What you are asked to do:
Copy every line of the records below word for word, and leave the pictures out of your answer.

◇ ◇ ◇ ◇ ◇ ◇ ◇

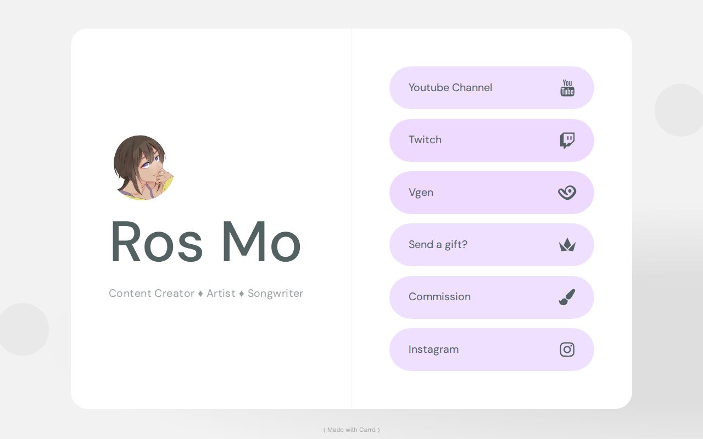Click the Ros Mo avatar image
703x439 pixels.
(x=144, y=167)
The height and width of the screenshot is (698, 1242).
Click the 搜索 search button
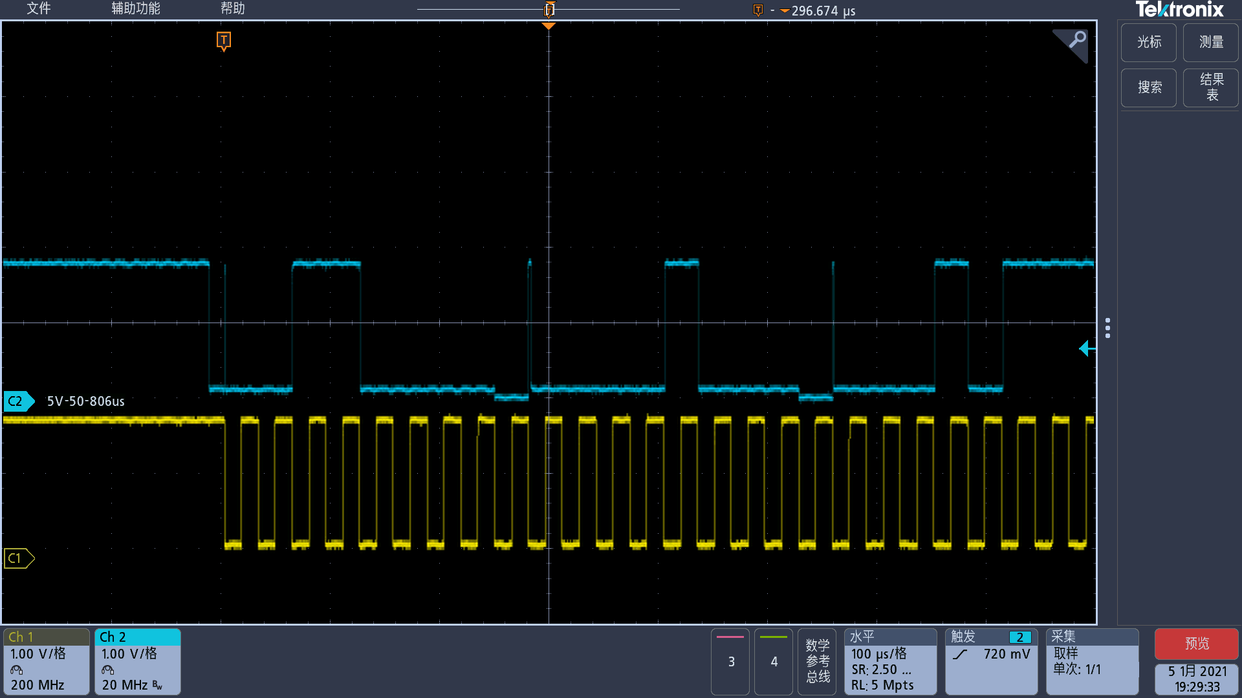tap(1148, 88)
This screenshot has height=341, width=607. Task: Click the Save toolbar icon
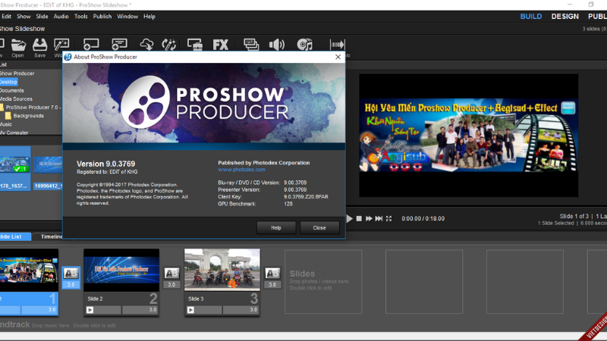39,45
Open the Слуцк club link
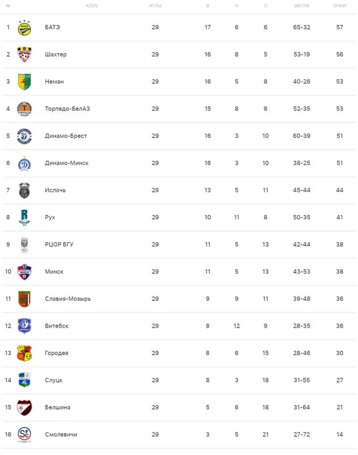This screenshot has width=358, height=455. [53, 380]
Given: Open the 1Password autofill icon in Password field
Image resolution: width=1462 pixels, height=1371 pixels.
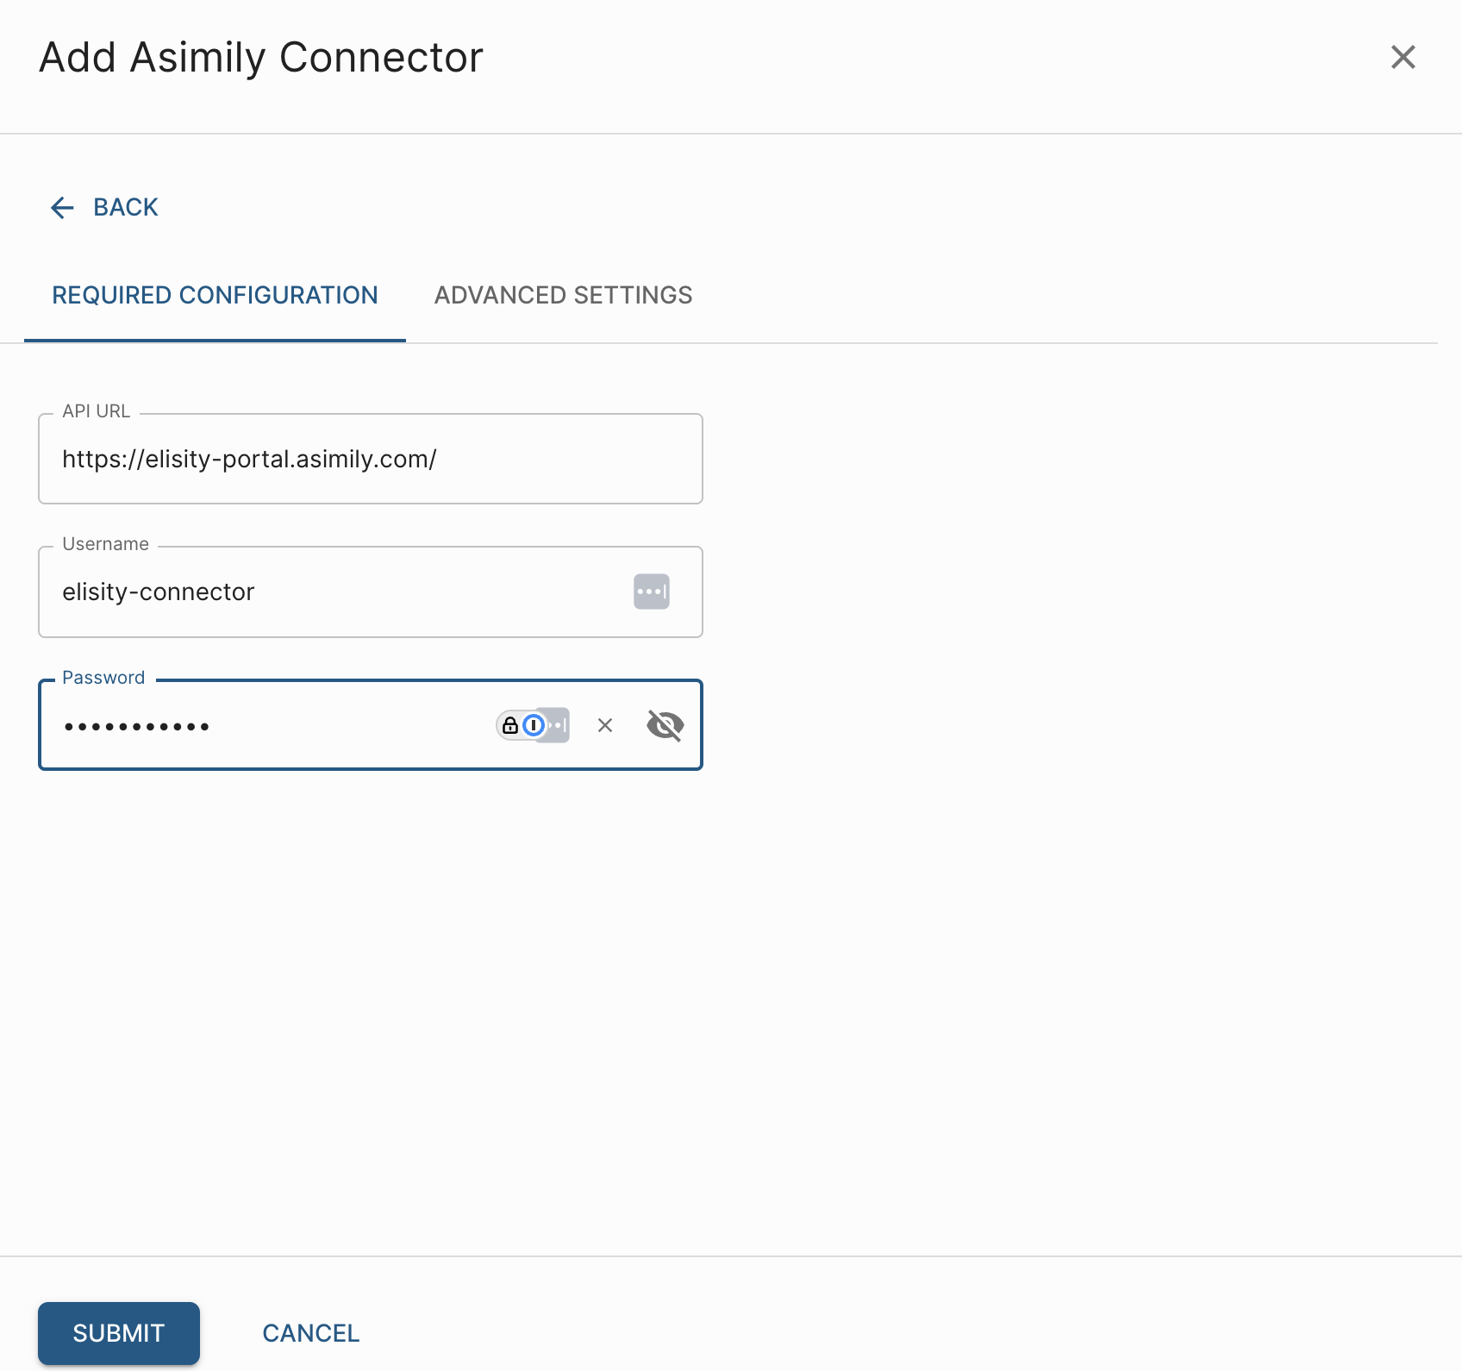Looking at the screenshot, I should click(534, 725).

◇ ◇ ◇ ◇ ◇ ◇ ◇

Task solution:
Click the Ros Mo avatar image
703x439 pixels.
(x=144, y=167)
The height and width of the screenshot is (698, 1242).
Click the 搜索 search button
tap(1148, 88)
This screenshot has height=341, width=607. Task: Click the Save toolbar icon
39,45
Open the Слуцк club link
This screenshot has width=358, height=455. [53, 380]
Given: Open the 1Password autofill icon in Password field
Image resolution: width=1462 pixels, height=1371 pixels.
Looking at the screenshot, I should click(534, 725).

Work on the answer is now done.